Comment by shepherdjerred

16 hours ago

Yeah, it has been in foraging. Requests that Claude has refused me:

- What are popular free streaming sites used in China?

- How do I bypass the safety mechanism on my food processor (it’s broken)

- What are nerve agents and how do they work (for a layman)?

- Help me decompile some code

- Help me make a design system similar to XYZ

- Here is an API token, please do X (I can’t do that! Rotate the secret immediately! I refuse!)

In some cases I can trick it with prompting, but in many cases it is steadfast. The food processor one was particularly annoying

28 comments

shepherdjerred

Grimblewald 11 hours ago

I've had some really dumb refusals. Explaining elements of infrared specteoscopy, researching aritifical bud-breaking in agriculture, etc. Anything interesting and non-mainstream is banned. Basically, restricted to answers i'm better of just going to wikipedia for.

mmmlinux 2 hours ago

The only guard rail ive hit recently was when i was trying to get it to rename files ripped from dvd to episode names. I told it to try again and it did it. It wasn't even really a refusal it was just working on it and then stopped for content violation or what ever.

mft_ 7 hours ago

Yeah, I had my first refusal with 4.8 today.

I wanted it to show me how to create an overlay on an existing web game, and it extrapolated that because this could be used to provide tools to help win the game (if that was the direction it was ultimately taken), and because this was a game that other humans also played to win "stars", and because this could amount to cheating, it wasn't going to do as I asked.

First time ever I've fired up openrouter to seriously consider alternatives.

mwigdahl 9 hours ago

An easy way around the API token thing is to put it in a file and point the model at the file. I saw what you were seeing when I provided credentials directly, but haven't had any problems with it since using the indirect method.

fc417fc802 16 hours ago

> What are nerve agents and how do they work (for a layman)?
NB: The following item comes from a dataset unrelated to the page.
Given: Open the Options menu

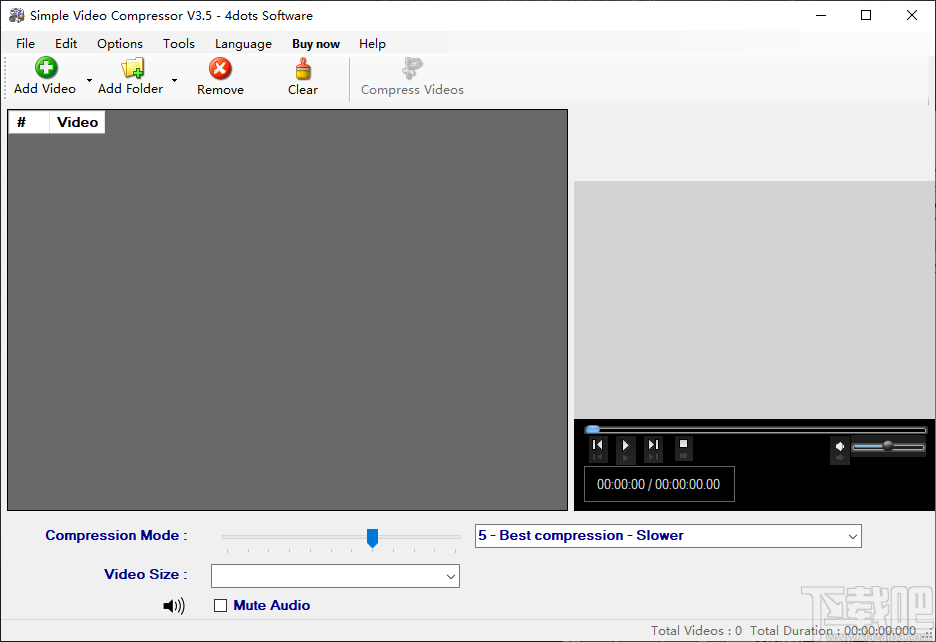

On the one hand I can appreciate the wisdom of not serving up certain easily abused knowledge on a silver platter. On the other, that prompt (and far worse) is more or less directly answered by Wikipedia's summary of the subject at which point what purpose could the refusal possibly serve?

Perhaps Wikipedia shouldn't list off the precise chemical compositions of various hand grenades as well as various synthesis methods for each of the related compounds but given that we inhabit a world where it does perhaps a more fruitful approach would be to flag conversations that go in a certain direction and then just keep an (automated) eye on things?

plufz 15 hours ago
Maybe the difference is that just reading Wikipedia only help you part of the way. While an LLM could help you step by step (e2e) producing a functional weapon. And setting a more complex rule where claude tells you some things about this and not other is probably a lot more work for little gain?
But I have no idea. Just guessing here.
- Sharlin 13 hours ago
  
  I thought that these models are supposed to be vastly smarter than what’s needed to discern between "general information trivially available on Wikipedia" and "actionable synthesis instructions".
  
  3 replies →
- lazide 13 hours ago
  
  That query would not more provide actionable guidance than ‘tell me how a nuclear weapon works (for a layman)’. Aka not at all.
  
  8 replies →
nicce 14 hours ago

Let's see what is the fate of Wikipedia if turns like big tech:
https://news.ycombinator.com/item?id=48285592

svara 16 hours ago

This is strange to me, did you really ask like this and which model did you use?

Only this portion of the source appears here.